» Brief:
Every line of the entries below that carries the string "Given" should be copied.

== Excerpted data ==

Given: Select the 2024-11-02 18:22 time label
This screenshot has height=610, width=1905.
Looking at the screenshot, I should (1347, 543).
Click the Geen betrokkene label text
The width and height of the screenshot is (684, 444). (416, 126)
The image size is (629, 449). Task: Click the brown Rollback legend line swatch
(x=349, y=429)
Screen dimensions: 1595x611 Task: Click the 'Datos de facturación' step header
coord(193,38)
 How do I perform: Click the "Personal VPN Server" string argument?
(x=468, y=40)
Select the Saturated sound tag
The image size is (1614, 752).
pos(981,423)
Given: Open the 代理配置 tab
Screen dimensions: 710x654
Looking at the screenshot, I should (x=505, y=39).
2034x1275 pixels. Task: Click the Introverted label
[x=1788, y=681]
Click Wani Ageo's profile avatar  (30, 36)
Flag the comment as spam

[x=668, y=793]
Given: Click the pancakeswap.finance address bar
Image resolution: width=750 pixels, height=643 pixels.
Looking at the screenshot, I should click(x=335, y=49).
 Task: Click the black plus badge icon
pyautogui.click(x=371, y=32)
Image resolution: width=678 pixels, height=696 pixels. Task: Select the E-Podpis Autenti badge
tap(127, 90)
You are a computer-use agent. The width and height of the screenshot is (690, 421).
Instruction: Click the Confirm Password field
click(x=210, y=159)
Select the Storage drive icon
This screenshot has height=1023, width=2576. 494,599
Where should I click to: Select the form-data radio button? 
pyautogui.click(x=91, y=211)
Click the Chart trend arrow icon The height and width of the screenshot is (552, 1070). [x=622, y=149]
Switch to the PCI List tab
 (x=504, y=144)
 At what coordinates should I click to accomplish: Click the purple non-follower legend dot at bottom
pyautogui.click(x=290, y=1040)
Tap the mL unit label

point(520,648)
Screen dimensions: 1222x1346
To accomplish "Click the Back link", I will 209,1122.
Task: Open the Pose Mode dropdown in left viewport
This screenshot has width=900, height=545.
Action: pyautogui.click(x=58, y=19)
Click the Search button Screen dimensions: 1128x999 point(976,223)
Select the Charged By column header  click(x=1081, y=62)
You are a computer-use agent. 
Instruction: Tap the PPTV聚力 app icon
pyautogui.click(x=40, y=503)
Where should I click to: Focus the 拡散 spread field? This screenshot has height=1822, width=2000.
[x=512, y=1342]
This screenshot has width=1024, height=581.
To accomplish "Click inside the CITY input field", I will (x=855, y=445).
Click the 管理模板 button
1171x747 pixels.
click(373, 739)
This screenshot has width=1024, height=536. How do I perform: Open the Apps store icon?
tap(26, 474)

===

» Answer space:
Given: Select the 2024-11-02 18:22 time label
Given: Open the 代理配置 tab
Given: Click the pancakeswap.finance address bar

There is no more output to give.